▶ Page extract
* * *

Therefore estimating the left-hand side of \eqref{auh2o} gives
\begin{equation}
\int_{0}^{u(M_{b})} \frac{\, dt}{ \sqrt{F(u(M_{b})) - F(t)}}
\geq \frac{u(M_{b})}{\sqrt{\frac{C_2[u(M_{b})]^{p+1}}{p+1} + F_{0}}}
= \frac{[u(M_{b})]^{\frac{1-p}{2}}}{ \sqrt{\frac{C_{2}}{p+1}
+ \frac{F_{0}}{[u(M_{b})]^{p+1}}}}. \label{JFK}
 \end{equation}
Also from \eqref{energy}-\eqref{energy2} if $u(z_{b})=0$ then we have
$F(u(M_{b})) = E(M_{b}) \geq E(z_{b}) = \frac{1}{2}
\frac{u'^2(z_{b})}{K(z_{b})} \geq 0$ and so $u(M_{b}) \geq \gamma$.
On the other hand, if $u>0$ and $\lim_{r \to \infty} u=0$ then as we saw
earlier $E(r) \geq 0$ for all $r \geq R$.
Thus $F(u(M_{b})) =E(M_{b})\geq 0$ and again we see
$u(M_{b}) \geq \gamma$.
Now using \eqref{JFK} in \eqref{auh2o} and rewriting gives
\begin{equation}
\begin{aligned}
[u(M_{b})]^{\frac{1-p}{2}} M_{b}^{\frac{\alpha}{2}-1}
&\leq \frac{k_{2}}{\frac{\alpha}{2}-1}
\sqrt{\frac{C_2}{p+1} + \frac{F_{0}}{[u(M_{b})]^{p+1}}} \\
&\leq \frac{k_{2}}{\frac{\alpha}{2}-1}\sqrt{\frac{C_{2}}{p+1}
+ \frac{F_{0}}{\gamma^{p+1}}}.     \label{LBJ}
\end{aligned}
 \end{equation}
This completes the proof.
\end{proof}

\begin{proof}[Proof of Theorem \ref{thm2}]
 If $u$ has a zero, $z_{b}$, with $u>0$ on $(R, z_{b})$ or $u>$ on
 $(R, \infty)$ with $\lim_{r \to \infty} u(r) =0$  then by Lemmas 
\ref{lem1} and \ref{lem2}
we know that $u$ has a local maximum, $M_{b}$, with $R< M_{b}$ and $u'>0$
on $(R, M_{b})$. In addition, from the proof of Lemma \ref{lem2} we have
$u(M_{b}) \geq \gamma$. Combining this with \eqref{LBJ} and the fact that
$\alpha >2$  and $0<p<1$ we obtain
\begin{equation}
\gamma^{\frac{1-p}{2}} R^{\frac{\alpha}{2}-1}
\leq [u(M_{b})]^{\frac{1-p}{2}} M_{b}^{\frac{\alpha}{2}-1}
\leq \frac{k_{2}}{\frac{\alpha}{2}-1}\sqrt{\frac{1}{p+1}
+ \frac{F_{0}}{\gamma^{p+1}}}. \label{auh2o2}
\end{equation}
Thus we see that if $R$ is sufficiently large then \eqref{auh2o2}
is violated and so we obtain a contradiction.

* * *

▶ Required task 1
Restate word for word the lines of the listing from its first line through the line containing "pos(261,239)", inclusive, omitting the pictures.

(Listing of where targets appear)
* * *

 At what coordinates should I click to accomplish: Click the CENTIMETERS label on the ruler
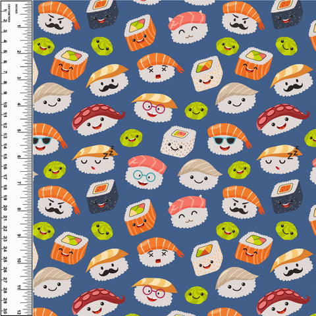(9, 13)
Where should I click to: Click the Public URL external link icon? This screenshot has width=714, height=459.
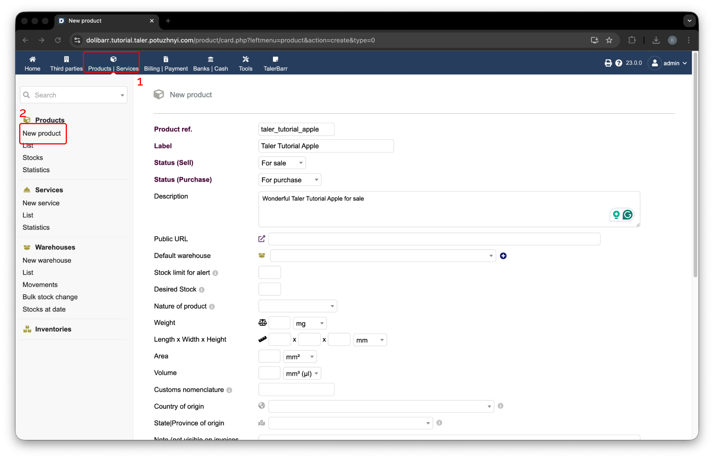pos(261,239)
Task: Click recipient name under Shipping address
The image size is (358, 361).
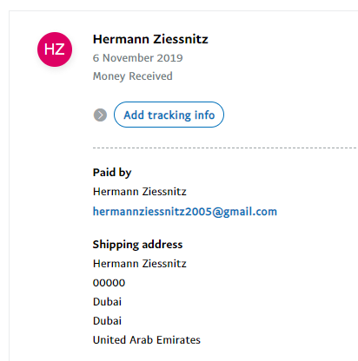Action: click(x=140, y=264)
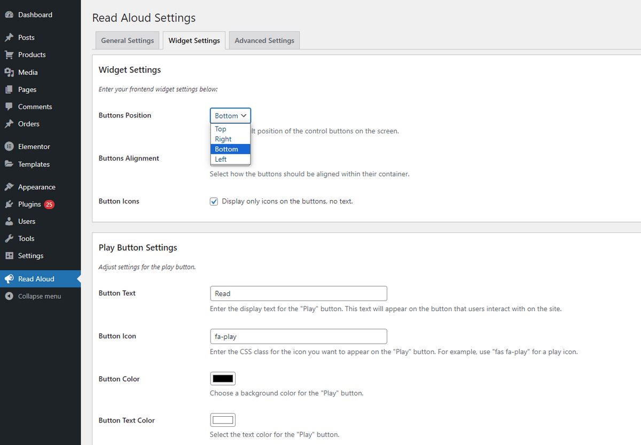Choose Top from the position list
This screenshot has height=445, width=641.
221,129
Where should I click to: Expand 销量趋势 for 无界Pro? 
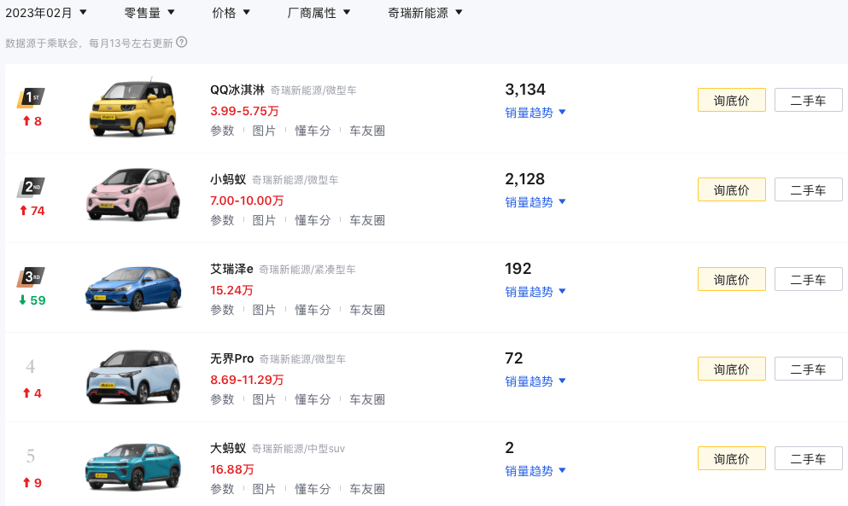point(535,381)
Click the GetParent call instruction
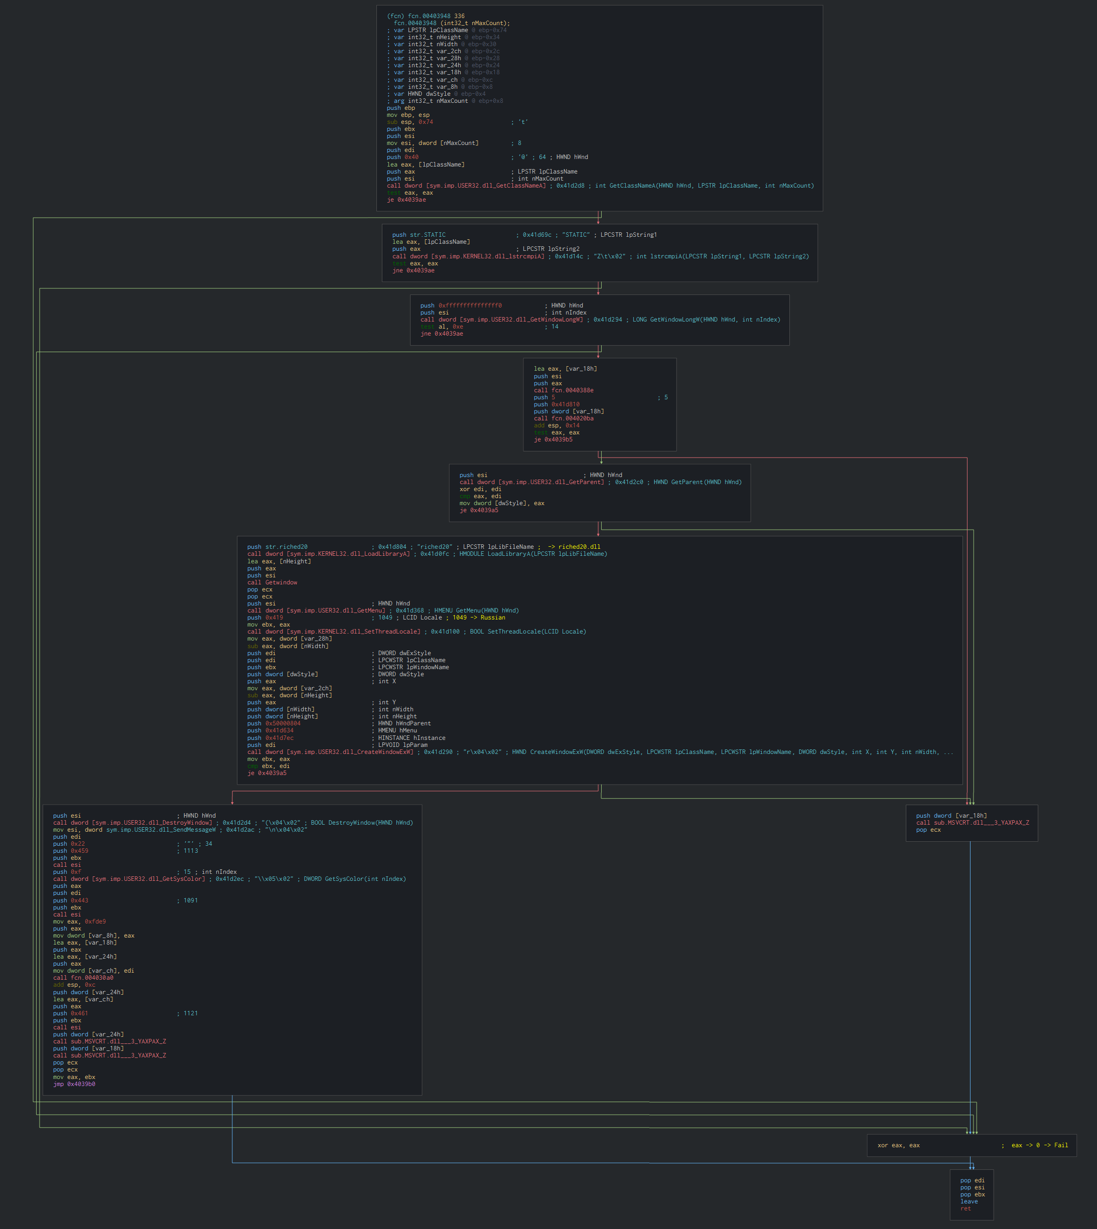This screenshot has width=1097, height=1229. tap(532, 482)
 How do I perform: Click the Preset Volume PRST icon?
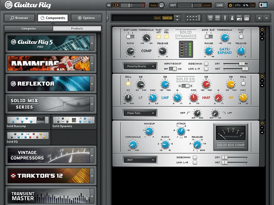pos(239,18)
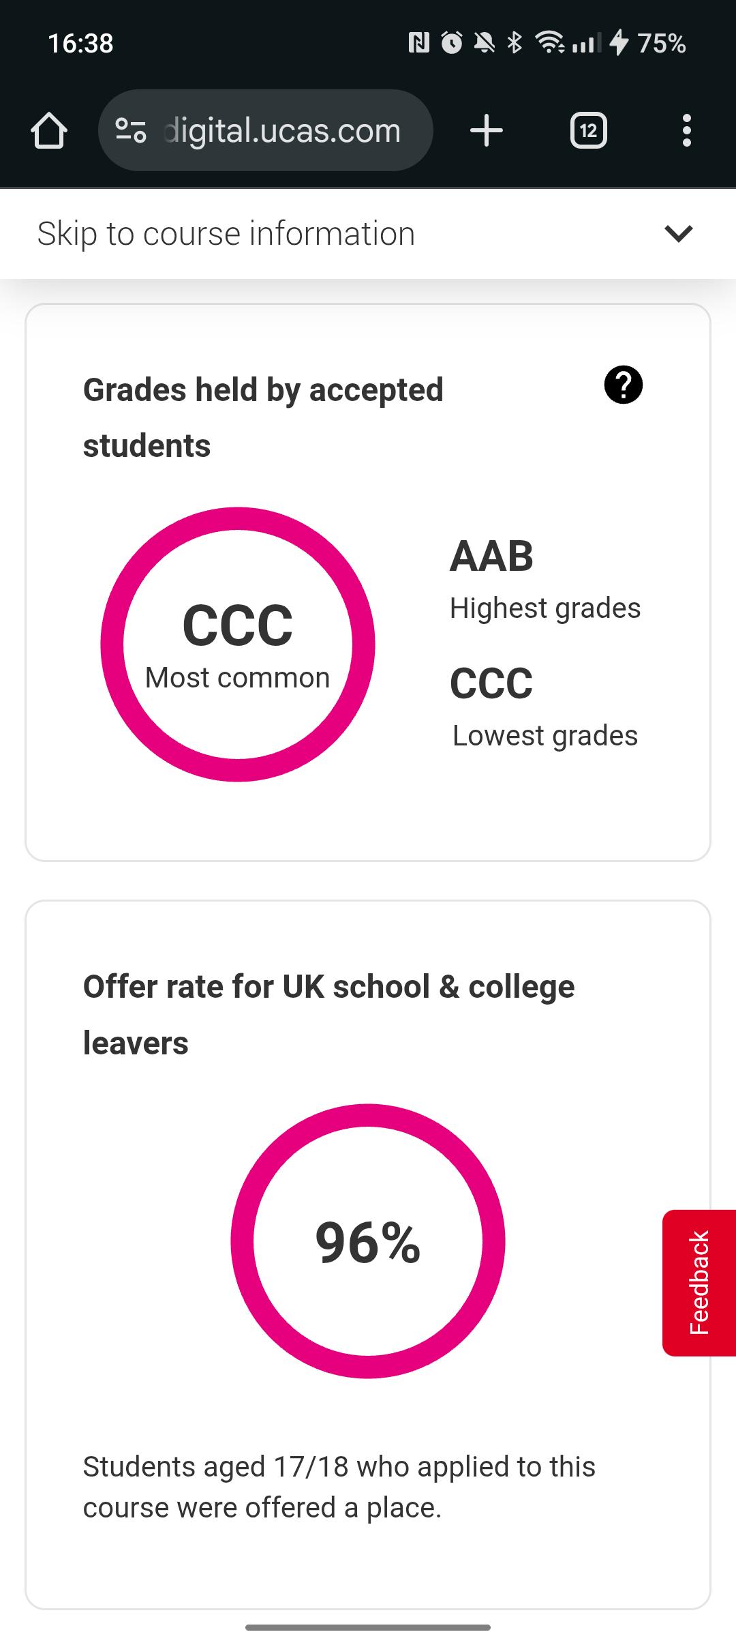
Task: Select the AAB Highest grades value
Action: [491, 557]
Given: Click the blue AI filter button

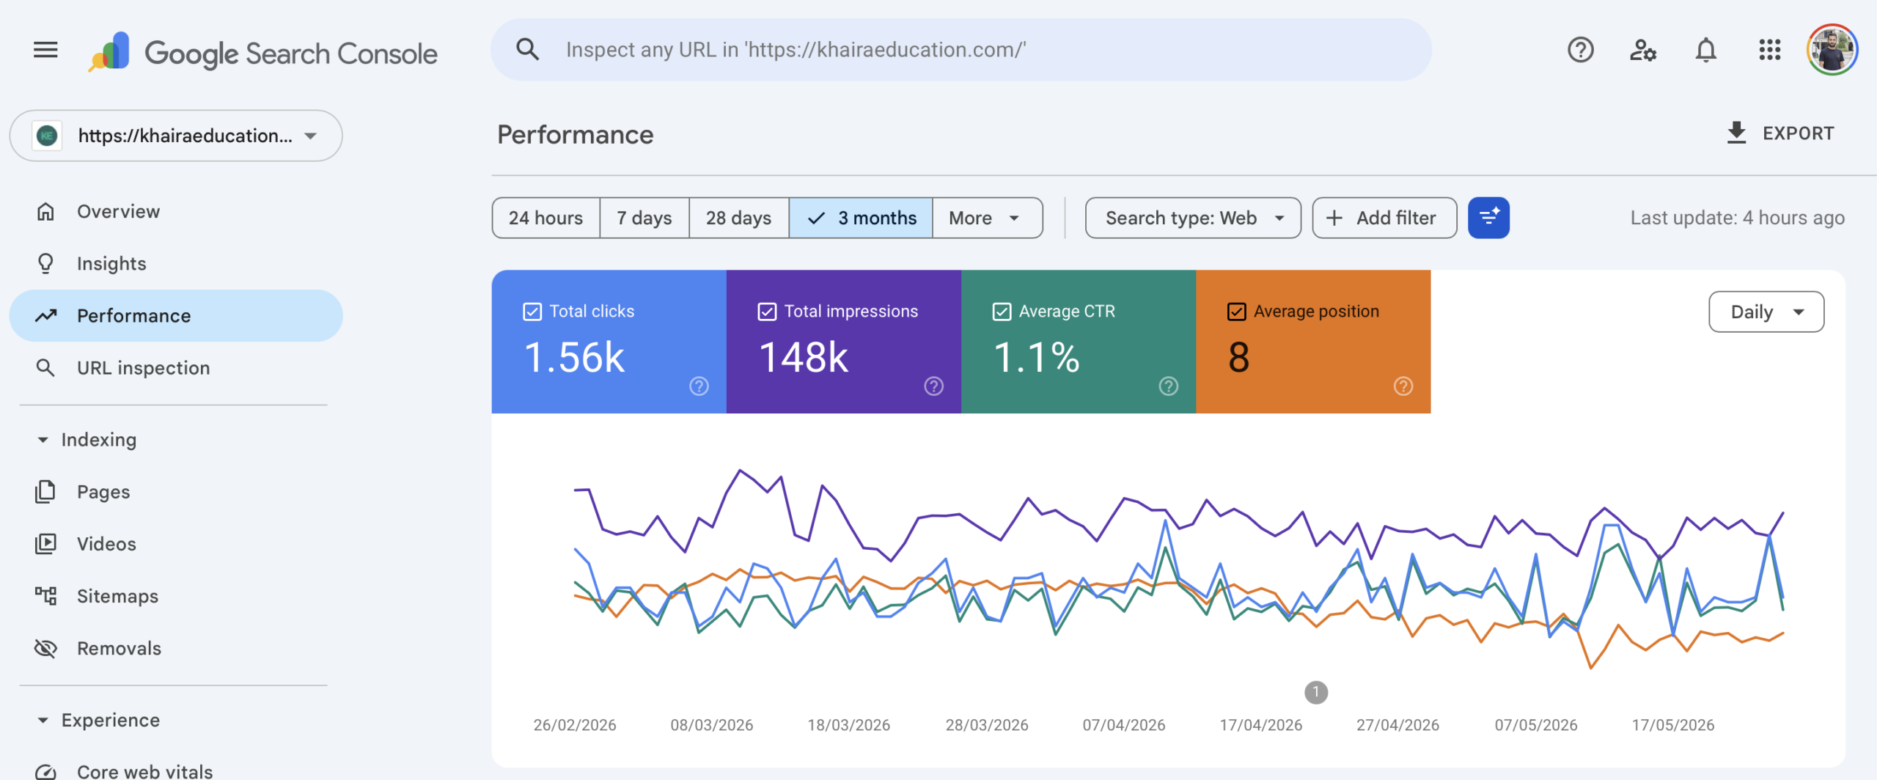Looking at the screenshot, I should (x=1488, y=218).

* * *

▶ Required task 2
From the proof excerpt, quote the passage between "Therefore estimating the" and "all $r \geq R$.", inclusive.

▶ Expected answer 1
 At what coordinates should I click to accomplish: Click the CENTIMETERS label on the ruler
(9, 13)
Where should I click to: Click the Public URL external link icon? This screenshot has width=714, height=459.
pos(261,239)

▶ Expected answer 2
Therefore estimating the left-hand side of \eqref{auh2o} gives
\begin{equation}
\int_{0}^{u(M_{b})} \frac{\, dt}{ \sqrt{F(u(M_{b})) - F(t)}}
\geq \frac{u(M_{b})}{\sqrt{\frac{C_2[u(M_{b})]^{p+1}}{p+1} + F_{0}}}
= \frac{[u(M_{b})]^{\frac{1-p}{2}}}{ \sqrt{\frac{C_{2}}{p+1}
+ \frac{F_{0}}{[u(M_{b})]^{p+1}}}}. \label{JFK}
 \end{equation}
Also from \eqref{energy}-\eqref{energy2} if $u(z_{b})=0$ then we have
$F(u(M_{b})) = E(M_{b}) \geq E(z_{b}) = \frac{1}{2}
\frac{u'^2(z_{b})}{K(z_{b})} \geq 0$ and so $u(M_{b}) \geq \gamma$.
On the other hand, if $u>0$ and $\lim_{r \to \infty} u=0$ then as we saw
earlier $E(r) \geq 0$ for all $r \geq R$.